Anti-discrimination (AD) legislation is a common HE application.

AD rules aim to ensure equal opportunity for workers who are the same in experience, ability, education.
HE is intuitive but has limited applicability to redistributive design since it concerns only identical individuals.

VE requires that those in a better position to pay should pay more (progressive taxation).
The challenge is defining the proper measure of ability to pay (tax base).

Ability to pay can be measured by well-being or earning capacity.
Both approaches are difficult due to informational asymmetries; income/wealth is a common proxy with possible adjustments (e.g., health cost deductions for the handicapped).

If two individuals have the same earning ability but different willingness to work, income-based taxation may unfairly tax the career-oriented individual more.
Additional fairness concerns: a low-income person may voluntarily work less; potential labeling as ‘lazy’ and undeserving.

Designing an optimal tax/policy requires balancing efficiency and equity; a universal lump-sum tax that minimizes distortions is highly regressive and raises inequality.
Okun’s leaky bucket metaphor captures the trade-off between leakage (inefficiency) and access to water (equity).

Policies are evaluated using a social welfare function that aggregates individual utilities:
- Social welfare aggregates utilities, so allocations on the same indifference curve are socially equivalent.
The welfare function provides a framework to compare policy outcomes.

Non-paternalistic (individualistic): policy relevance only insofar as it affects individuals’ well-being (rational, consenting adults).
Paternalism is relevant in debates (e.g., tax benefits for retirement savings; sin taxes on fatty foods).

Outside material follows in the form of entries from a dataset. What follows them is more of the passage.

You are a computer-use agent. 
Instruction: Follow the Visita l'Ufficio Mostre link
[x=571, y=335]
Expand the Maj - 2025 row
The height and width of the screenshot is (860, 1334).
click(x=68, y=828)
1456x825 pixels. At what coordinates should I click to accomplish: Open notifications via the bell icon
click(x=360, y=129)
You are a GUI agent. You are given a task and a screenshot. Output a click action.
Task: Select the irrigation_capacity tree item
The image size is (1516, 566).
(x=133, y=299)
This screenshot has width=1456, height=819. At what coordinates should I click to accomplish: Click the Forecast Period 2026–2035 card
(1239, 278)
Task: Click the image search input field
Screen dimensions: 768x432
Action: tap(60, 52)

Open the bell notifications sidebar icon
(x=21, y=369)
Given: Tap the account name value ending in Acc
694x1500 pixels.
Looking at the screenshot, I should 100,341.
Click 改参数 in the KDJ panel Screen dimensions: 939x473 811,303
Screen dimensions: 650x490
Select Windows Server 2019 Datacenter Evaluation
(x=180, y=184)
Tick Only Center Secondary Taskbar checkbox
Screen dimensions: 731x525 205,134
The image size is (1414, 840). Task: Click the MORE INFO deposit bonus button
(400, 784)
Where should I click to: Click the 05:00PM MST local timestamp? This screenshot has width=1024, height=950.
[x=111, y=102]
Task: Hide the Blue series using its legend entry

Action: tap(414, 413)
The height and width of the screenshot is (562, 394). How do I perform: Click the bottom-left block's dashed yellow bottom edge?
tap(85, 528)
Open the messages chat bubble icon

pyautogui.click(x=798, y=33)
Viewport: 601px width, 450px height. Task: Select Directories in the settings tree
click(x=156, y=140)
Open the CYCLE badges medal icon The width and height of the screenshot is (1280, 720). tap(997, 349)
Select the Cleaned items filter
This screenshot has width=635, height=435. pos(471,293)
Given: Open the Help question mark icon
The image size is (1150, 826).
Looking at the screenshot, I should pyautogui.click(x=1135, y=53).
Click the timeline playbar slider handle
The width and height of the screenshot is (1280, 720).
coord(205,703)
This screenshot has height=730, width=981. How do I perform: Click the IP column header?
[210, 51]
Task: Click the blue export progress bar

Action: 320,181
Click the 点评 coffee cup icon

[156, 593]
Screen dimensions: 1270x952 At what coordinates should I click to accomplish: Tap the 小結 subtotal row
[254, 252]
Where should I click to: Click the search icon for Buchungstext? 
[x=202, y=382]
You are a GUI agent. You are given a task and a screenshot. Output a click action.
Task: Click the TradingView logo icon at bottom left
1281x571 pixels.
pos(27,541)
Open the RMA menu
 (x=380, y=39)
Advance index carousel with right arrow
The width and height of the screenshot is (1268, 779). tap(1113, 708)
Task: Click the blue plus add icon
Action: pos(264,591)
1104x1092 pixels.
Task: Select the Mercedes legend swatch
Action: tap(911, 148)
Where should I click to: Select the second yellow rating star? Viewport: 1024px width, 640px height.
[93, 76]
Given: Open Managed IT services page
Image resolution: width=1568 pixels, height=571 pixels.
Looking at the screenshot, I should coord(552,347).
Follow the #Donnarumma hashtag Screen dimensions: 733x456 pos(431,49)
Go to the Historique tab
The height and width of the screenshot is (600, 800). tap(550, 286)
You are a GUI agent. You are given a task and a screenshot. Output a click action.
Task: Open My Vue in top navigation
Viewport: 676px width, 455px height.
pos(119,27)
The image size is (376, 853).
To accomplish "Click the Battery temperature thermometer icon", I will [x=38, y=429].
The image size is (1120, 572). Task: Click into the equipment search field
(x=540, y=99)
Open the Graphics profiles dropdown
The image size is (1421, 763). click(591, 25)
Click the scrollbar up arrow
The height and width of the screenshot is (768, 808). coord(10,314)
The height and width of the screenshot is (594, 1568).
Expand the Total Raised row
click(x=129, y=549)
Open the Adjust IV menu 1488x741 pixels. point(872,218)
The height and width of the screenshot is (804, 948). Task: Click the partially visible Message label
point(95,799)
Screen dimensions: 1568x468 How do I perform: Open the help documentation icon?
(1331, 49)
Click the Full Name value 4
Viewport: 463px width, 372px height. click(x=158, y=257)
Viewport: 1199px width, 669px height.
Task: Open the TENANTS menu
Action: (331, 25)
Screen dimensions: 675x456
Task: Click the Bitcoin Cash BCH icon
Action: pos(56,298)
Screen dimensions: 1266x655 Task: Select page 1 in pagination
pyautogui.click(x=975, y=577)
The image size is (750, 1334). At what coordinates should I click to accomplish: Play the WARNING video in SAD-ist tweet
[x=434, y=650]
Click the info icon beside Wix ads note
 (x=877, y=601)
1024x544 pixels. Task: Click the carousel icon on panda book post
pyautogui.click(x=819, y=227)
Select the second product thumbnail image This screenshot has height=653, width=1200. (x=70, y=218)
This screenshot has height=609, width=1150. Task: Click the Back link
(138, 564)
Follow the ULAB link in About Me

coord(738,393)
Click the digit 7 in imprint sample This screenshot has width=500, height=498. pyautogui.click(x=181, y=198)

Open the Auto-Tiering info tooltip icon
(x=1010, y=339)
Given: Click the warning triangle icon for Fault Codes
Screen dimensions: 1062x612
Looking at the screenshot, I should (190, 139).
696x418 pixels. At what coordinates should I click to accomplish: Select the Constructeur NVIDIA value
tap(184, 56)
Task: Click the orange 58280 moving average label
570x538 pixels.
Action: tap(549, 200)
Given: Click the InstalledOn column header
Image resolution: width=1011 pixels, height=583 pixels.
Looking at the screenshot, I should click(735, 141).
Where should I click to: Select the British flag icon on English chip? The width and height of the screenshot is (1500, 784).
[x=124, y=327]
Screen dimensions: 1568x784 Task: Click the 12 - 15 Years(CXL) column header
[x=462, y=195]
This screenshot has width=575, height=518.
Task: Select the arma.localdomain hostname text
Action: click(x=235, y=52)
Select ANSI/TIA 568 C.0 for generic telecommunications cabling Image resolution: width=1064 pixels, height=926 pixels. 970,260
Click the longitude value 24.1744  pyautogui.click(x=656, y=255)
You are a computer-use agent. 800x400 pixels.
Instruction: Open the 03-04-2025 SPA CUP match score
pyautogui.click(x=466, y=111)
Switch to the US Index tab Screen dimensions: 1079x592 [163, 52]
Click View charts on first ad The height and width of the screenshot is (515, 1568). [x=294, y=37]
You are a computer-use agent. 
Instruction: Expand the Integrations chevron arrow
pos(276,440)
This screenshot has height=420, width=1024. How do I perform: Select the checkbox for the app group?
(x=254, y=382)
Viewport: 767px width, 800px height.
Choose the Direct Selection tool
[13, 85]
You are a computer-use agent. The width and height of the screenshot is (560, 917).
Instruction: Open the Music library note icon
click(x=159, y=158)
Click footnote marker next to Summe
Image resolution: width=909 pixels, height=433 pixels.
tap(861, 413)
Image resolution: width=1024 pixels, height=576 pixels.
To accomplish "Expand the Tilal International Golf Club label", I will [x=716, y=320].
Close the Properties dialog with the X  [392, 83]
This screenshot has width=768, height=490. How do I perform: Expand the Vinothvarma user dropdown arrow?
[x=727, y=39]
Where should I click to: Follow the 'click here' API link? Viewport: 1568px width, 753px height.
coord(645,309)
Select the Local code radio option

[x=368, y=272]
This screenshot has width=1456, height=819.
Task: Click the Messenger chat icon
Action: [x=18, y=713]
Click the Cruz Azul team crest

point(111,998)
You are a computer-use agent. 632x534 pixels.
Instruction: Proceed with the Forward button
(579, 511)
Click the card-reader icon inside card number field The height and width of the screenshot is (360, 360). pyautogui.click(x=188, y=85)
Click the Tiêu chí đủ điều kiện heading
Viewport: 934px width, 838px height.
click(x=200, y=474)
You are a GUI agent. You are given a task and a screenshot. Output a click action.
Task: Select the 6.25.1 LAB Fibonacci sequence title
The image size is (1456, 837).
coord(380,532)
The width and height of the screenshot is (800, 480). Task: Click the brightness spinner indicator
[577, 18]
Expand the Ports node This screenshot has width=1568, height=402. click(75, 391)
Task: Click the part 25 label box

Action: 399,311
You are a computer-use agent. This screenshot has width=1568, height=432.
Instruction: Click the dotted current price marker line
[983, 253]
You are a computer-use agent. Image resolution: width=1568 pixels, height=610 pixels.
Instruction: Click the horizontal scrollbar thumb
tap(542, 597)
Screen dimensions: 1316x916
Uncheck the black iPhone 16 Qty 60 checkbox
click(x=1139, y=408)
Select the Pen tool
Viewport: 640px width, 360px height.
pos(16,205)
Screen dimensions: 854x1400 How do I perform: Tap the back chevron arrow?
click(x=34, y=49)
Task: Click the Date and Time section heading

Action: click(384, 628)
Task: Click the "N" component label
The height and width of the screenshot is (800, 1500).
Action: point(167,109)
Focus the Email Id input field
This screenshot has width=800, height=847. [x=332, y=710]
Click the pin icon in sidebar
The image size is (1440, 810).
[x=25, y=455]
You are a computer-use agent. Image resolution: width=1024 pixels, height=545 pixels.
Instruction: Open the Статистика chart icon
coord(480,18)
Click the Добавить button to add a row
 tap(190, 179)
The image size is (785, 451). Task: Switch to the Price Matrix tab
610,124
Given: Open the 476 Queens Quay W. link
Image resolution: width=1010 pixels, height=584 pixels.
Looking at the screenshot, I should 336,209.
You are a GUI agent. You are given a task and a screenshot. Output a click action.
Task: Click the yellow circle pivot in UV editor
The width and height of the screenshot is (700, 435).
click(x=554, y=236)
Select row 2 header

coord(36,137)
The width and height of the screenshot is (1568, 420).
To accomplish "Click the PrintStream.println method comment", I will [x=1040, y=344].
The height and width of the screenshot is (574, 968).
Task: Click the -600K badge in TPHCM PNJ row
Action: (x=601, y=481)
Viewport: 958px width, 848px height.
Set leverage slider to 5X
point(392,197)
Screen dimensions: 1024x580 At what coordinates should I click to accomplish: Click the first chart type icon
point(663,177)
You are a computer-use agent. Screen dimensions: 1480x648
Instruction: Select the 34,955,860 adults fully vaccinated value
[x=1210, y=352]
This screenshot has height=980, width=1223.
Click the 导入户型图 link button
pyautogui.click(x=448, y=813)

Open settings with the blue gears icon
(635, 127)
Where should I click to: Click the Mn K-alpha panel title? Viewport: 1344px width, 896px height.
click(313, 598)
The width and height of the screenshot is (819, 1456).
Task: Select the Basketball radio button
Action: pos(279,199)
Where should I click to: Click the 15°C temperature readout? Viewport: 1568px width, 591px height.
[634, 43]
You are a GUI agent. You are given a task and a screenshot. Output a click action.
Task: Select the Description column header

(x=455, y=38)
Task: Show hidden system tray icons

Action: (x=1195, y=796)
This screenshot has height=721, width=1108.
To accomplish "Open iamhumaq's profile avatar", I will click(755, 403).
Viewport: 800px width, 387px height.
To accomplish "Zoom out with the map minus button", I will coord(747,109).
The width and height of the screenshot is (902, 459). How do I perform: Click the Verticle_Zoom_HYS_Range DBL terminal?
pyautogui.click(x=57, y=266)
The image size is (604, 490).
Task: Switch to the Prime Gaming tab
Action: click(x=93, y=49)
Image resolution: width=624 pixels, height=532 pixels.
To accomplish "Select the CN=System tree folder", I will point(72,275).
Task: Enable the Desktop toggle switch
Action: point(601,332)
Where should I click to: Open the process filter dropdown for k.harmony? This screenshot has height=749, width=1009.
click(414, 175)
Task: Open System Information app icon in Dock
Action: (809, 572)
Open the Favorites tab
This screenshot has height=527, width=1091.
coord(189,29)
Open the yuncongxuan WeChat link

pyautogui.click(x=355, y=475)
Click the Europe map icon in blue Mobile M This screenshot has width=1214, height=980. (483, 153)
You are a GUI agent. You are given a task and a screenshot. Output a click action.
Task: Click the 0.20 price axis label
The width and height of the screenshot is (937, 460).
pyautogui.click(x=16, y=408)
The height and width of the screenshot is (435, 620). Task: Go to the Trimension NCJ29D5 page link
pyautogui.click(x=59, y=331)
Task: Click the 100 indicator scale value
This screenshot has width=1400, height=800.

Social welfare function with weight on B: $\Psi = (1 - m) UA + m UB$ with $m \in [0.5, 1]$ , where larger m = stronger redistributive preference towards B.
When m = 0.5, equal weight on both individuals; effectively maximizes the sum of utilities (cake size).

Given the example utilities, the condition for intervention to be socially desirable is:
60m + 80(1 - m) > 50m + 100(1 - m).
Solving yields:
m > \frac{2}{3}.
Therefore, if inequality aversion exceeds 2/3, the redistributive policy is preferred under these numbers.
For values of m between 0.5 and 2/3, some less distortionary interventions might be desirable, though not explicitly analyzed here.

Efficiency and equity often conflict; the social planner must trade off distortions against redistribution.
Lump-sum taxes are ideal for efficiency but hard to implement; Pigouvian taxes address externalities.
A simple two-person example shows how changing weights on utilities shifts the desirability of intervention.
The threshold m > 2/3 provides a concrete criterion for when a redistributive policy is preferred given the specified initial utilities.